May 2, 2006

 

CBOT Soy Review on Monday: Up 0n tech buys, outside-market strength

 

 

Chicago Board of Trade soybean futures ended firm Monday, continuing their uptrend on speculative led technical buying and borrowed strength from outside inflationary markets.

 

July soybeans ended 5 3/4 cents higher at $6.06 3/4, July soymeal settled $5.30 higher at $179.00 a short tonne, while July soyoil ended 18 points higher at 25.90 cent a pound.

 

The market continued to try and follow the lead of rising metal and energy markets, with technically based buying a featured attraction in the absence of fresh fundamental news, said Dan Basse, president of AgResource Co. in Chicago.

 

The supportive tone was consistent from the outset, with speculative shorts reaching back to cover positions, with the ability of the July futures to pierce through overhead technical resistance uncovering speculative buying to firmly underpin prices, traders say.

 

However, the inability of active contracts to challenge resistance at Friday's highs served as a drag on upside momentum, limiting advances and uncovering profit-taking pressure down the stretch, said a CBOT commission house broker.

 

Meanwhile, bearish fundamentals were seemingly pushed to the side, as technical momentum has allowed futures to divorce themselves from their underlying fundamentals. Otherwise, the market had little new guidance with European and Asian markets closed for holidays, traders added.

 

The DTN Meteorlogix weather outlook said a continued showery pattern is in store for the Midwest this week, with rainfall of up to one inch in eastern North Dakota through central Minnesota, and up to one and one-half inch in Indiana and Ohio through Monday. Another episode of moderate rain showers will move through the entire Midwest during the Wednesday through Friday time frame, with another dose of one-half-inch precipitation, with locally heavier amounts on tap, Meteorlogix added.

 

The U.S. Department of Agriculture reported Monday that U.S. soybeans inspected for export in the week ended April 27 totaled 9.077 million bushels.
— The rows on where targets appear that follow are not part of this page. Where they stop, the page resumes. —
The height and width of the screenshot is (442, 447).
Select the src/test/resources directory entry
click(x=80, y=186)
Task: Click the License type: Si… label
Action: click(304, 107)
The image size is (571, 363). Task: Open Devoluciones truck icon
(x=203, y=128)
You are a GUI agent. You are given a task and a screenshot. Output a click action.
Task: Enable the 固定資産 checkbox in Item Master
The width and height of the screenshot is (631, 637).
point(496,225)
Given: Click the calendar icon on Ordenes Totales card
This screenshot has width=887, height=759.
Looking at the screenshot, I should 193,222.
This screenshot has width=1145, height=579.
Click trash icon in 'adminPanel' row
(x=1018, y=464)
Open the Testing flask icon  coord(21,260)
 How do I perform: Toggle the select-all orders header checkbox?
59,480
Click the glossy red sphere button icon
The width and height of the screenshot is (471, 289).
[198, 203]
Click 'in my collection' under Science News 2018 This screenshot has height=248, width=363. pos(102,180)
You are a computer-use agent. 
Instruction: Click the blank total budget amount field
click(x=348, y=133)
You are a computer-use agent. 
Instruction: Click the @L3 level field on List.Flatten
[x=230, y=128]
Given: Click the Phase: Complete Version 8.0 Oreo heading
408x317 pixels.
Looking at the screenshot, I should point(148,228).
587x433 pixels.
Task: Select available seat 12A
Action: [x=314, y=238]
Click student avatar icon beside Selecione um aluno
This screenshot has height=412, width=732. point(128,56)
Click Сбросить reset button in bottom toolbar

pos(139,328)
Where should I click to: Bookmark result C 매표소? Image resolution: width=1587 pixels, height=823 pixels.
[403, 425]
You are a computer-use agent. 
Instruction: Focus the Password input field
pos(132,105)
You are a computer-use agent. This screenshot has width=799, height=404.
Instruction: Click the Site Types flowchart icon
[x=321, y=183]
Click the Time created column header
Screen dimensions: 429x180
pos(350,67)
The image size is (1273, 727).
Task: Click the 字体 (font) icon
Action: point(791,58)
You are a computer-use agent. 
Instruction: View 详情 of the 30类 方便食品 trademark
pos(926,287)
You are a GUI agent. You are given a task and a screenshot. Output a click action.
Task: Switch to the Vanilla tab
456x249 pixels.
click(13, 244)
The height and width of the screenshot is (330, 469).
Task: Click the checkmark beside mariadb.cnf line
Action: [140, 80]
China was the destination for 3.129 million bushels of the total inspections. Pre-report estimates forecast the inspection figure would fall within a range from 8 million to 14 million. Accumulated soybean inspections total 751.313 million bushels, down 21.1% from the 952.164 million amassed at the same time last year.

 

Monday afternoon 3 p.m. CDT, USDA is scheduled to release its weekly crop progress report, with analysts anticipating the USDA will show soybean plantings in a range of 3% to 6% complete.

 

In pit trades, ADM Investor Services and Man Financial each bought 500 July, Citigroup bought 600 July and 500 November, JP Morgan and Rand Financial each bought 1,000 July, Refco bought 2,000 July and Prudential Financial bought 600 July.

 

On the sell side, Rand Financial sold 700 July, ABN Amro sold 500 July and RJ O'Brien sold 300 July. Commodity funds were estimated buyers of 6,000 contracts on the day. South American soybean futures ended lower. The July future finished 2 1/4 cents lower at $6.25 3/4.

 

 

SOY PRODUCTS

 

Most soy product futures ended higher Monday, with soymeal leading the charge as out-of-position shorts in soymeal and soyoil attracting fresh buying interest. Strength in outside inflationary markets added to the supportive tone.

 

Soymeal futures rallied to one-month highs, buoyed by speculative buying as the market played catch-up with the strong gains seen in the rest of the soy complex last week. Soyoil futures ended firm but lost product share to soymeal. Biodiesel enthusiasm amid historic highs in crude oil futures prices managed to attract speculative buying to underpin soyoil futures.

 

July oil share ended at 41.96%, and the July crush was at 71 3/4 cents.

 

In soymeal trades, Iowa Grain bought 2,000 July, O'Connor bought 1,000 July, Man Financial, RJ O'Brien and Refco each bought 500 July, and Calyon Financial bought 400 July. JP Morgan sold 800 July with Fimat and Prudential Financial each selling 200 July. Commodity funds were net buyers on the day.

 

In soyoil trades, Man Financial bought 1,000 July, ADM bought 400 July, Bunge Chicago bought 500 July, FCStone bought 400 December, JP Morgan and Rand Financial each bought 400 July. Rand Financial sold 600 July, Tenco sold 800 July, FCStone sold 300 December, Fimat and Stern each sold 300 July. Commodity funds were net buyers on the day.